A few tricks to keep in mind:

  • If you’re using a single value to categorize, you can use a LISTAGG function to merge all the values across multiple rows into a single list.
  • If you’re using multiple values, you’ll need to merge the values within each row using CONCAT to create a set of values
  • In either case, aim for outputting data that is human readable. Use newlines and dashes as bullets to format the data into a list or a list of groups.
  • Your data might be quite large and not fit in the context window in the next step. You can use ORDER BY RANDOM() LIMIT 1000 to produce a random sampling of your dataset, or simply use LIMIT

⚠️ Note that if you’re using Census AI Credits, your token window will be much smaller, potentially too small to apply this technique. We recommend you provide your own API key in order to avoid hitting this limit.

Step 2: Temporary AI Column to generate categories

With the data merged into a single row, you can now use AI Columns to generate categories.

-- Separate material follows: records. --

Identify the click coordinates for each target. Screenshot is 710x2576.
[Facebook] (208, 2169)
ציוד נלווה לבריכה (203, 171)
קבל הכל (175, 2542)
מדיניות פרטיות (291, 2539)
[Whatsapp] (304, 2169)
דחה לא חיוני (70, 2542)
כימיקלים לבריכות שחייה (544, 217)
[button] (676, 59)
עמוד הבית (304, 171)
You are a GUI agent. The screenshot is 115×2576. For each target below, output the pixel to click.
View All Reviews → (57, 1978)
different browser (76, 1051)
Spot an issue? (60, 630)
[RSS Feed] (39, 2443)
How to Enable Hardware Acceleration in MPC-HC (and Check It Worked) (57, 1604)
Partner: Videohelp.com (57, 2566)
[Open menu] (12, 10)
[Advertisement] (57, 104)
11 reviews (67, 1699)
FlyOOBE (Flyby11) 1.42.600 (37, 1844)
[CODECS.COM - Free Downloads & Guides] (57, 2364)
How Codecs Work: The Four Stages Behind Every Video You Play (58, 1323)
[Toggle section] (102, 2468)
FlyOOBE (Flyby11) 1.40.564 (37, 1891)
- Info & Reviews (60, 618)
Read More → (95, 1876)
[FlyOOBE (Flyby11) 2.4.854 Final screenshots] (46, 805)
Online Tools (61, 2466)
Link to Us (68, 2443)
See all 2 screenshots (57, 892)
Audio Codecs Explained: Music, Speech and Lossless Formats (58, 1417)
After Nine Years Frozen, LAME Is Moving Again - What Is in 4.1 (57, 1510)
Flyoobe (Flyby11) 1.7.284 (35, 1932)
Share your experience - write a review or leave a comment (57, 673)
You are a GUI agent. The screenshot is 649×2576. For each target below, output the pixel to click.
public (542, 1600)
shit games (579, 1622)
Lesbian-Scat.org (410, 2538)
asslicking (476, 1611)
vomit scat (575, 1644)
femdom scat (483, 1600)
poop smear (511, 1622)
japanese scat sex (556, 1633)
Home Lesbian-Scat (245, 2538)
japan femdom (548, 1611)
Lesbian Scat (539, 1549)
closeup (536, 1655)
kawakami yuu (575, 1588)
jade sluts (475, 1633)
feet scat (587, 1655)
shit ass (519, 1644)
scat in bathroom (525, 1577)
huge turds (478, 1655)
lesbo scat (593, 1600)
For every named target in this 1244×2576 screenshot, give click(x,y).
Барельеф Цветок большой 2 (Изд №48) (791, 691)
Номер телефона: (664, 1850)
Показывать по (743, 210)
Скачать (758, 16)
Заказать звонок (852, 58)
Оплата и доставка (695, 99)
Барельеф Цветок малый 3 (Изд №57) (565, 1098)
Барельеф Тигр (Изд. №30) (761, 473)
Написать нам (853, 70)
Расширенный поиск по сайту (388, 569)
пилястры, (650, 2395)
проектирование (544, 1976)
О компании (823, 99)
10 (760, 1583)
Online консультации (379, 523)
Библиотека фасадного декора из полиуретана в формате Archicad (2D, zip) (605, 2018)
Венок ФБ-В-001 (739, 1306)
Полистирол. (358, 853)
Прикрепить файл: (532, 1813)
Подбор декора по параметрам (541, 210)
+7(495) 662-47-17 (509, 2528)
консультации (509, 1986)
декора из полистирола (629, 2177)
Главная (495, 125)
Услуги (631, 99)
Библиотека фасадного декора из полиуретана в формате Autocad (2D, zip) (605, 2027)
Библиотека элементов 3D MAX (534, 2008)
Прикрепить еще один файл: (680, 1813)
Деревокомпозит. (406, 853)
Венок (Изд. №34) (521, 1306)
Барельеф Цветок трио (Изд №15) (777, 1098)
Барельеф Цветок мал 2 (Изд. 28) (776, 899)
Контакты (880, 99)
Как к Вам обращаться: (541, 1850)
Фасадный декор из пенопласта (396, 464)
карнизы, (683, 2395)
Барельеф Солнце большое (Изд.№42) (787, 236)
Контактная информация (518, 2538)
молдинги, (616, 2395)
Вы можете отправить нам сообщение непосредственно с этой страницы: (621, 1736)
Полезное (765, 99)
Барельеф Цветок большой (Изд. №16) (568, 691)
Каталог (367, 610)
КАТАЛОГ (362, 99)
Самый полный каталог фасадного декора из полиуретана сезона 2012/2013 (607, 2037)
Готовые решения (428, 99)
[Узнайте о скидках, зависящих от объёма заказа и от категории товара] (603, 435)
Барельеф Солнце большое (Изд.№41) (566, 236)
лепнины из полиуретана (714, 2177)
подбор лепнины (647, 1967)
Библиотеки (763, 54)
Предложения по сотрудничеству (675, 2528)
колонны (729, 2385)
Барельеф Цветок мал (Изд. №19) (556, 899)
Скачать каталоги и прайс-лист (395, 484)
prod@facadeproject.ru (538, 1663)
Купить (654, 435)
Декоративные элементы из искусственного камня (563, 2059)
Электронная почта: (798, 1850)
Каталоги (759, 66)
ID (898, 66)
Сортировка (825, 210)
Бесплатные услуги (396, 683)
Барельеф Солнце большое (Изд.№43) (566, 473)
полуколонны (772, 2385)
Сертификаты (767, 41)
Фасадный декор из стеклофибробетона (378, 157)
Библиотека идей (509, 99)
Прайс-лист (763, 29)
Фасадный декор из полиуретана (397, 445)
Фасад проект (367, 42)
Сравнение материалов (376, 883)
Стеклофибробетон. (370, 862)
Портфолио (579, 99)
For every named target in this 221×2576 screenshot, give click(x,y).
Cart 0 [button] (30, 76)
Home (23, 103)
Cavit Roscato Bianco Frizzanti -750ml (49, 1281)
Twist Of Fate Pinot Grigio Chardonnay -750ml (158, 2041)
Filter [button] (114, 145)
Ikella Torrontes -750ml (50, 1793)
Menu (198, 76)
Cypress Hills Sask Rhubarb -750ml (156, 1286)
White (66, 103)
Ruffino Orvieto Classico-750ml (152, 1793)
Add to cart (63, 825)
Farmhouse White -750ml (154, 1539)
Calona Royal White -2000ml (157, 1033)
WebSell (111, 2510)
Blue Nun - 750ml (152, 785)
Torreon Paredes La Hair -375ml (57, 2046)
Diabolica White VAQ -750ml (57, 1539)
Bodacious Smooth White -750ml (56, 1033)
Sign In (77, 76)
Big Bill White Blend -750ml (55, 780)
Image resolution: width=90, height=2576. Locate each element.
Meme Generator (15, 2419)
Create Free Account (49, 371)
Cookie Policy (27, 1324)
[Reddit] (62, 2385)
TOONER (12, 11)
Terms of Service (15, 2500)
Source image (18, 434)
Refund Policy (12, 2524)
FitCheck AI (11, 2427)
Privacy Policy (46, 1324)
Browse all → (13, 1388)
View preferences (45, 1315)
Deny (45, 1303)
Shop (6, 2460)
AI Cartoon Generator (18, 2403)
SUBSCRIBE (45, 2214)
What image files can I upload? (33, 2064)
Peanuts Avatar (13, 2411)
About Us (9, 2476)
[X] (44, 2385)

The important part here is that you’re giving all of your data (or at least a sample of it) to the LLM in one shot now, as opposed to a per row basis.

Your prompt should look something like so:

Use the attached sample of record data below to recommend a set of categories. 
- Your provided set of categories should cover the majority of examples with exactly one catgory.
- Your categories should be meaningfully distinct from each other
- These categories should be useful for [YOUR BUSINESS PROBLEM]
- Only if necessary, you may include an unknown or other option.

Here is the example data: record['SUMMARIZED_DATA']

The more instructions or hints you can include, the better categories you’ll receive for your business.

Pressing preview will generate your set of categories for your data. Once you have them, you don’t need to save your AI Column. Just copy and paste your categories into your prompt and continue with your actual AI Column.